Monde
Crise au sein des médias d'opposition turcs : les démissions secouent "Halk TV"
Six journalistes et présentateurs ont quitté la chaîne d'opposition turque Halk TV en quelques semaines, déclenchant une vive polémique.

Six présentateurs et journalistes ont claqué la porte de "Halk TV" (la chaîne du peuple) en Turquie ces dernières semaines. Ces démissions collectives successives alimentent un vif débat sur la ligne éditoriale de cette station, pourtant considérée comme proche du Parti républicain du peuple (CHP), principale formation d'opposition. Le dernier à avoir quitté le navire est Gökmen Karadağ, animateur de l'émission "Clairement", qui a rendu son tablier il y a deux jours sans expliquer les raisons de son départ.
Le mouvement a débuté fin avril dernier avec la démission de Seda Çelik, présentatrice de "Cause et Conséquence", sans motif clairement avancé. Le journaliste Sorel Dağstani lui a emboîté le pas, liant son départ à un message de solidarité envers Çelik, ce qui aurait provoqué le courroux de la direction de la chaîne, selon des sources médiatiques.
Ces départs revêtent une importance particulière en raison de la notoriété et de la longue expérience des démissionnaires dans le paysage médiatique.
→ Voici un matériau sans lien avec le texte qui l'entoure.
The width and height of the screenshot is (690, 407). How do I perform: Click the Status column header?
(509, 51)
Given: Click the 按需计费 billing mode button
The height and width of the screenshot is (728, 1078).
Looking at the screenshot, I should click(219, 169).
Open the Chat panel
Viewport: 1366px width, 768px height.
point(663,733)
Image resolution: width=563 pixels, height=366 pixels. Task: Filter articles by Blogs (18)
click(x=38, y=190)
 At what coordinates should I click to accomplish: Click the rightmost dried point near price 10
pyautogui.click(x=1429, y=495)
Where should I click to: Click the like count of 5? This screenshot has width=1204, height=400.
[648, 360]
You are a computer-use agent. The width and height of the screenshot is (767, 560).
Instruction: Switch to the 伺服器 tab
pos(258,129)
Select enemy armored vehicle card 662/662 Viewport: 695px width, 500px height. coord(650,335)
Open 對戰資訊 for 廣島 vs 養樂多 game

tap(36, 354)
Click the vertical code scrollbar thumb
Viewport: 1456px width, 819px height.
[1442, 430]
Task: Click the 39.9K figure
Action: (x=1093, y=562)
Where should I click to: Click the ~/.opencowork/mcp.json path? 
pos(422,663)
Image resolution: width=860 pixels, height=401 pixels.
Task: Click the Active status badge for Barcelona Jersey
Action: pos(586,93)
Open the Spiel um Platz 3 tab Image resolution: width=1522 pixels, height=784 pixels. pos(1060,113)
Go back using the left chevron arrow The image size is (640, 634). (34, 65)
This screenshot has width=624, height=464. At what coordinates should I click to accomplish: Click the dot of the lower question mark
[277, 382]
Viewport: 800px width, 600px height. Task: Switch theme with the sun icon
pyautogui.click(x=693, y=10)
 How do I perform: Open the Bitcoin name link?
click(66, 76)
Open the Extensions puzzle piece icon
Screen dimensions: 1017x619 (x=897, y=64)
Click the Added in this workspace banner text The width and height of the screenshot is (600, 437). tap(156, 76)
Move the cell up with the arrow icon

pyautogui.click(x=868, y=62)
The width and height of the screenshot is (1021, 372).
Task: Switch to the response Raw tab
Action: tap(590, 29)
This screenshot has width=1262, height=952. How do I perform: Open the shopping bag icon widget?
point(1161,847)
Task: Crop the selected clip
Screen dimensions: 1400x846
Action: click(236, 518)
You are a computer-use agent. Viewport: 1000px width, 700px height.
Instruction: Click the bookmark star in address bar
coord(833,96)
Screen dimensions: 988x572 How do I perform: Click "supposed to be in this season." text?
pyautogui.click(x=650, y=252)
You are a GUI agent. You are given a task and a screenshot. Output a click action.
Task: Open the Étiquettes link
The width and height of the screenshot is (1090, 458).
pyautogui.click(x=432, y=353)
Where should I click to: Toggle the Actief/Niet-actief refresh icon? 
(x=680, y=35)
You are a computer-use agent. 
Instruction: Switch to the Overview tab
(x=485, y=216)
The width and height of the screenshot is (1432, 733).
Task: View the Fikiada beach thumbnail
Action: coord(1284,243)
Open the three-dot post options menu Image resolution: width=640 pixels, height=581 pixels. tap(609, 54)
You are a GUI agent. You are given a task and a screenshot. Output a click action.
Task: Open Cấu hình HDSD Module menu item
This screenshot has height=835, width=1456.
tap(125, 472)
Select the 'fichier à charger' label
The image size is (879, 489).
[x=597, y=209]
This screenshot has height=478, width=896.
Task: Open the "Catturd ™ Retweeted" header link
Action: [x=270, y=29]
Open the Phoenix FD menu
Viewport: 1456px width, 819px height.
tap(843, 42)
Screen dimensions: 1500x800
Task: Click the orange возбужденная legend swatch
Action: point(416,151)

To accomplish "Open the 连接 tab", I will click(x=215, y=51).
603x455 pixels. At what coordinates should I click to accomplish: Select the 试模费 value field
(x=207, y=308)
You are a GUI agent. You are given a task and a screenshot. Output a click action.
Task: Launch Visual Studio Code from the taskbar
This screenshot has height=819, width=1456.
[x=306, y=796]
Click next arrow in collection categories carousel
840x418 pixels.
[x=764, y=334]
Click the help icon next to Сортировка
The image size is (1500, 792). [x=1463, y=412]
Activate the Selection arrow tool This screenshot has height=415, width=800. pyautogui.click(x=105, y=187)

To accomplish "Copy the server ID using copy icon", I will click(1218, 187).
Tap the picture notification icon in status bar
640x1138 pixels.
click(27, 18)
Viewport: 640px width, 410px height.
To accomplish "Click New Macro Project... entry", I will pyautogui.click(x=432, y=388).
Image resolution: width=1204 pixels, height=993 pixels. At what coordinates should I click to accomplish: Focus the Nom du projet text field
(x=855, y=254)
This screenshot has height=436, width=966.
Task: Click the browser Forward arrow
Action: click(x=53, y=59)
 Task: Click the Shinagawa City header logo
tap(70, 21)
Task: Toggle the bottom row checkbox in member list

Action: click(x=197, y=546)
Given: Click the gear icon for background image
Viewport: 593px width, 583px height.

Ils ont en effet travaillé pour plusieurs chaînes de télévision et animé des émissions connues pendant des années. La controverse qui les entoure soulève des questions sur une possible extension du phénomène à d'autres journalistes, et sur un lien avec une politique rédactionnelle qui interdirait toute critique des figures du CHP.
Accusations de transformation en "bureau de communication"
Barış Yarkadaş, ancien député du CHP et journaliste reconnu, a avancé une explication polémique. Selon lui, la direction de la chaîne empêche les journalistes de produire des reportages d'investigation ou critiques sur les allégations de corruption dans les municipalités dirigées par le parti. Dans une critique acerbe de la direction du CHP, menée par Özgür Özel depuis 2023, Yarkadaş a affirmé que la chaîne s'était transformée en "bureau de communication d'un parti politique".
Cependant, Seda Çelik, la première démissionnaire, a rejeté cette interprétation. Elle a insisté sur le fait que les démissions sont liées aux droits des employés et aux salaires, et non à des querelles politiques internes au parti. Il est à noter que Yarkadaş a été exclu du CHP l'année dernière, aux côtés d'autres membres éminents proches de l'ancien leader Kemal Kılıçdaroğlu.
Le parti au pouvoir exploite la crise
Les démissions en série et les plaintes concernant les salaires et les droits n'ont pas échappé au Parti de la justice et du développement (AKP), au pouvoir, qui en a profité pour critiquer son adversaire. Le journaliste et ancien député de l'AKP, Şamil Tayyar, a ironisé : "Ceux qui parlent de droit, de justice, de liberté de la presse et de démocratie ne supportent même pas une seule phrase de solidarité." Il a ajouté que "ceux qui ne parviennent pas à instaurer la paix et l'harmonie sur leur lieu de travail, ou qui ne peuvent pas protéger les droits de leurs collègues, tentent de donner des leçons et de fixer des normes pour gouverner le pays. C'est une véritable plaisanterie."
De son côté, le propriétaire de la chaîne, Cafer Mahiroğlu, a défendu son entreprise. Il a expliqué qu'elle traverse une crise économique et une baisse des recettes publicitaires, et que tous les employés sont au courant de cette situation. Il a toutefois reçu des réponses des journalistes démissionnaires, qui l'ont tenu pour responsable et l'ont accusé de mauvaise gestion, laissant la polémique sur les médias du parti se poursuivre.
Tout cela survient alors que le CHP cherche à améliorer son image pour séduire les électeurs, à l'approche d'élections présidentielles et législatives anticipées prévues l'année prochaine. Le parti affirme être proche du pouvoir, s'appuyant sur les résultats des élections locales de 2024, où il a remporté la présidence de la majorité des grandes et petites municipalités, y compris Istanbul. Il fait toutefois face à des poursuites judiciaires pour corruption dans ses municipalités, ainsi qu'à des accusations de manipulation des résultats des élections internes qui ont donné naissance à sa direction actuelle, ce qui complique sa tâche.